> EXERCISE REQUIREMENTS
Copy every line below that has the word "agent" in it.

> EXERCISE MATERIAL
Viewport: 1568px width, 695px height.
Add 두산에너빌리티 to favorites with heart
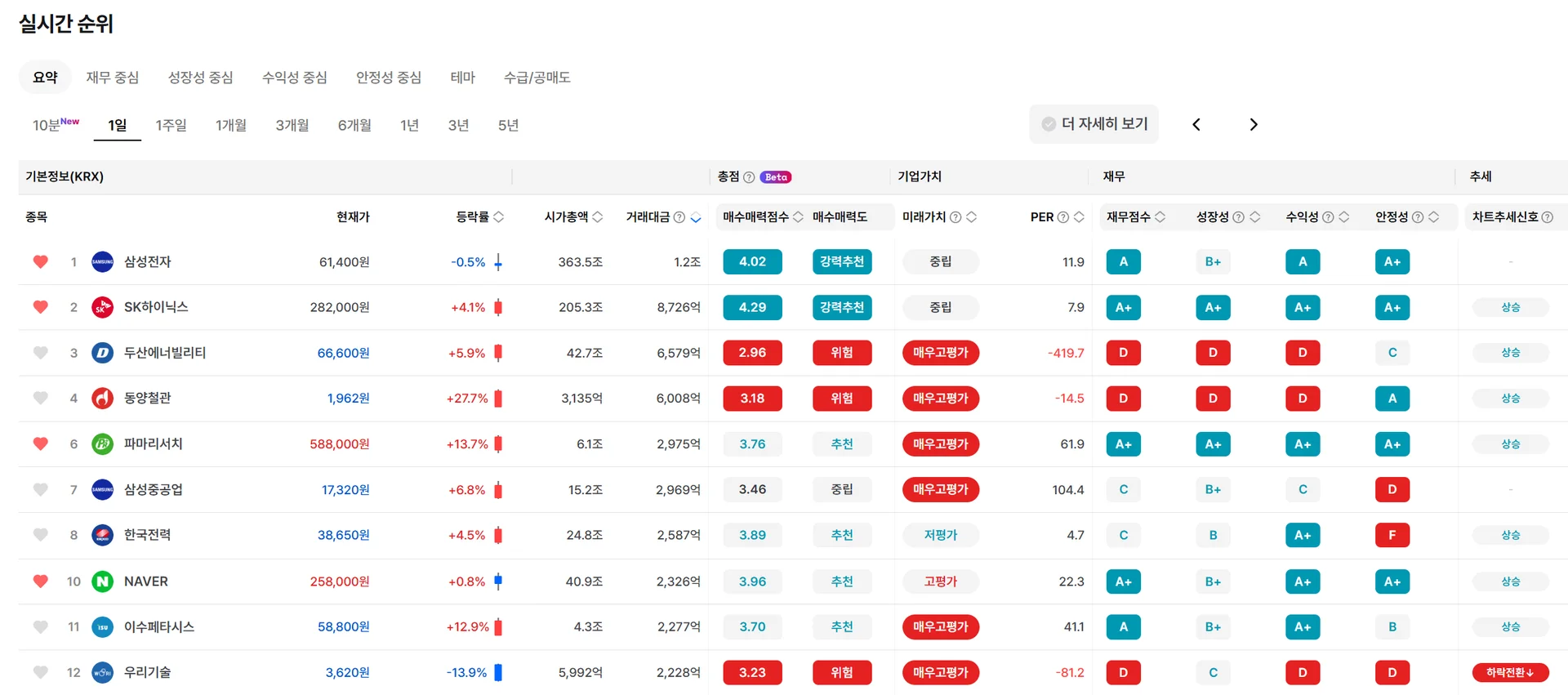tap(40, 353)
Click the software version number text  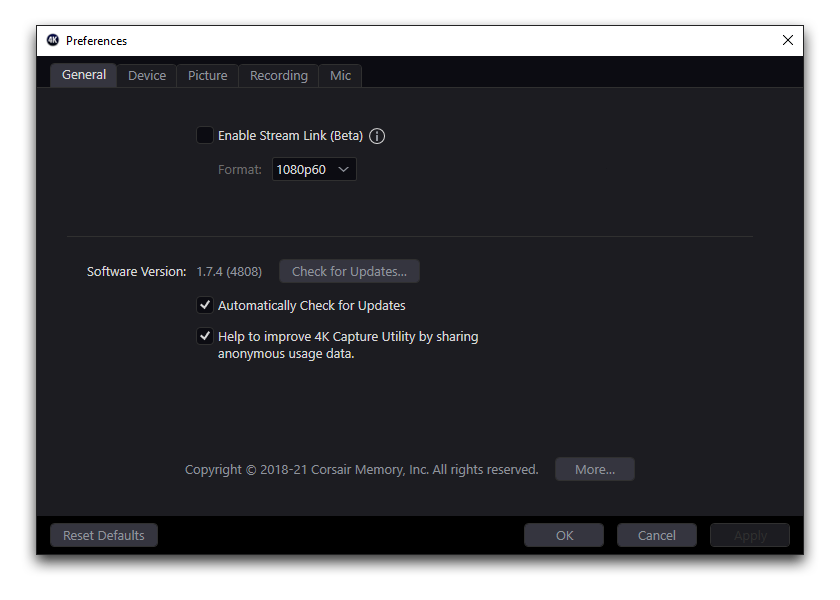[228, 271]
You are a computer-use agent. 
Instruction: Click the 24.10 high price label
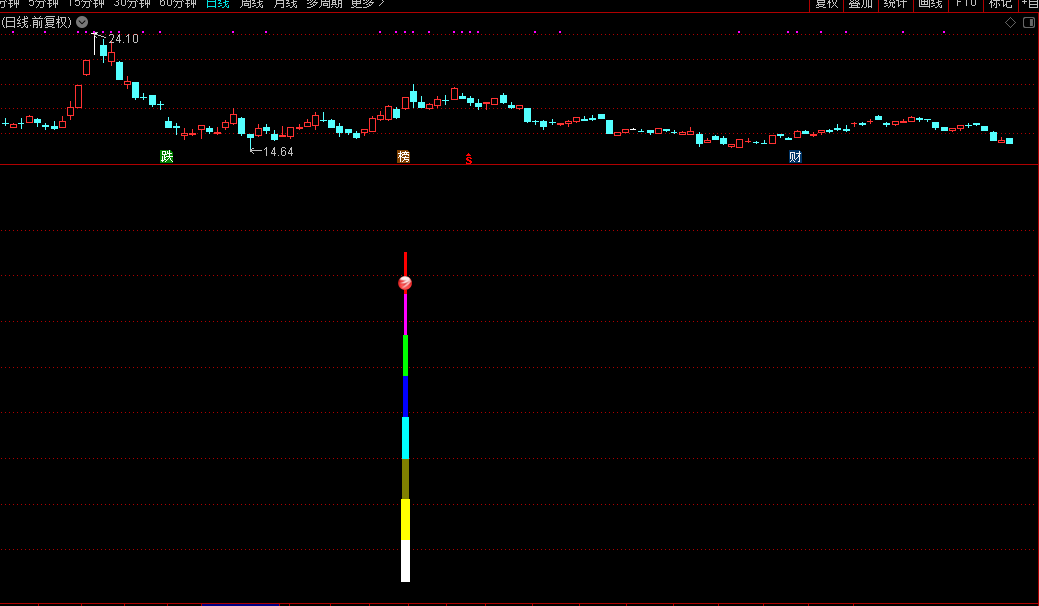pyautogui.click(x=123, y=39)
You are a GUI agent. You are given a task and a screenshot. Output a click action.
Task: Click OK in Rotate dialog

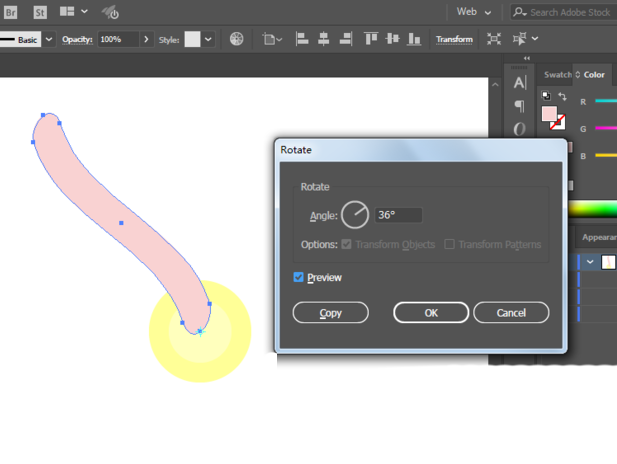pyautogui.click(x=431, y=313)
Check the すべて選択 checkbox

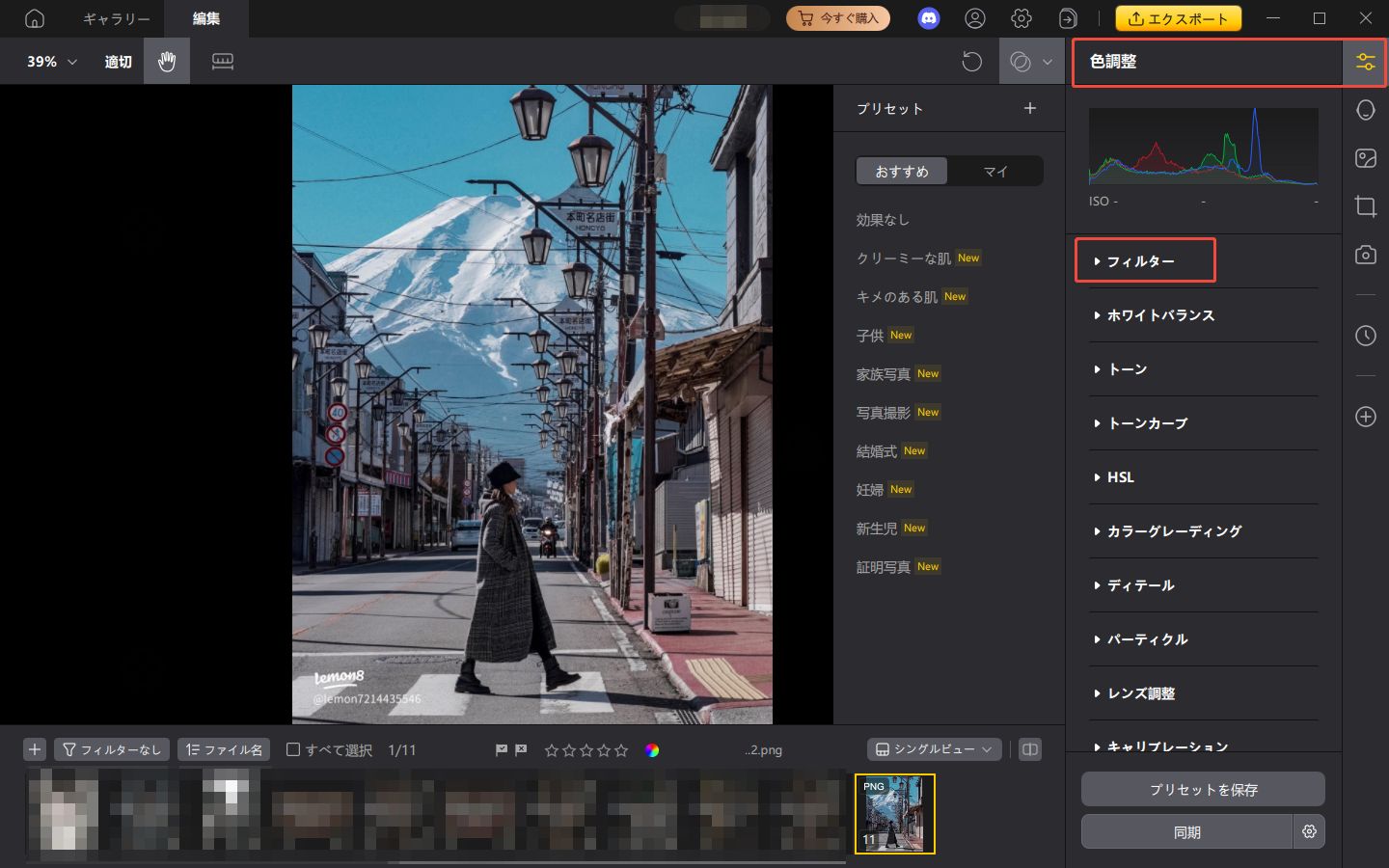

==

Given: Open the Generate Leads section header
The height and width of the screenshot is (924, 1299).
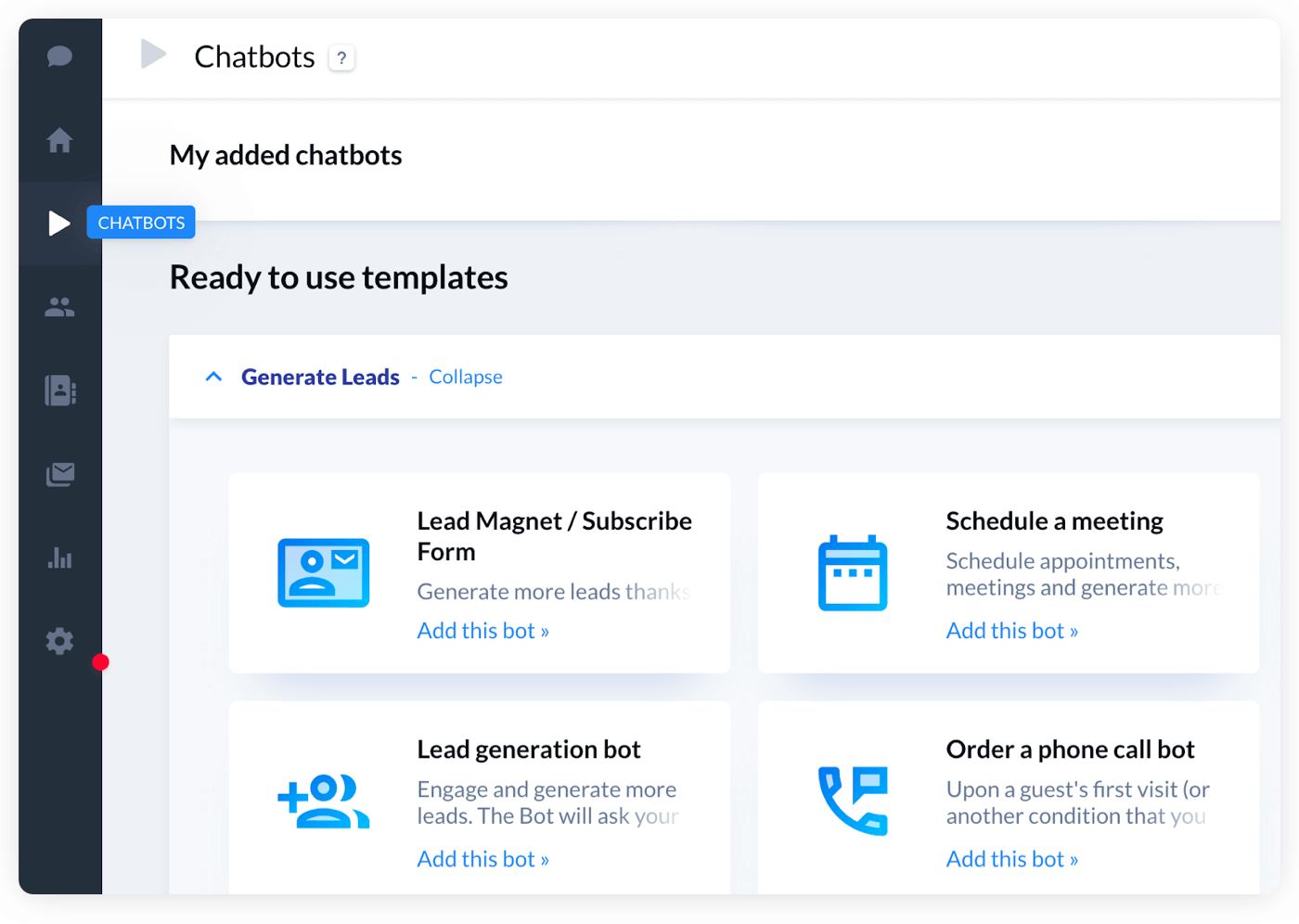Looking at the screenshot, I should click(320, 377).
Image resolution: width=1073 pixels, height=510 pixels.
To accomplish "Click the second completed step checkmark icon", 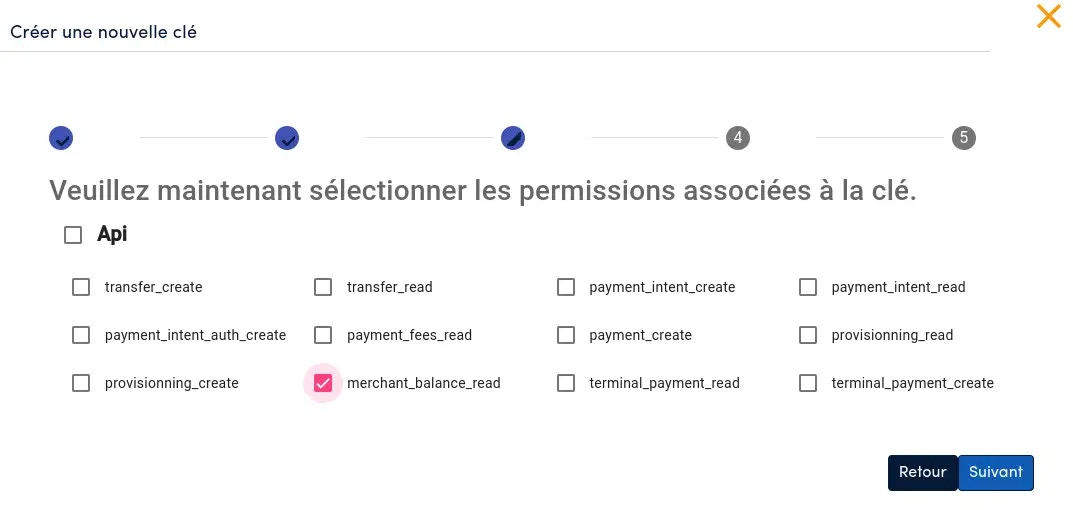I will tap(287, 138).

---

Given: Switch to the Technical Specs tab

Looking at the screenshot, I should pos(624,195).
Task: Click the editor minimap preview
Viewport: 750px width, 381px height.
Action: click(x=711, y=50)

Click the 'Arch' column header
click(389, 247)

> SOLUTION FOR THIS TASK
You are a computer-use agent. 
You are a GUI agent. You are given a task and a screenshot. Output a click action.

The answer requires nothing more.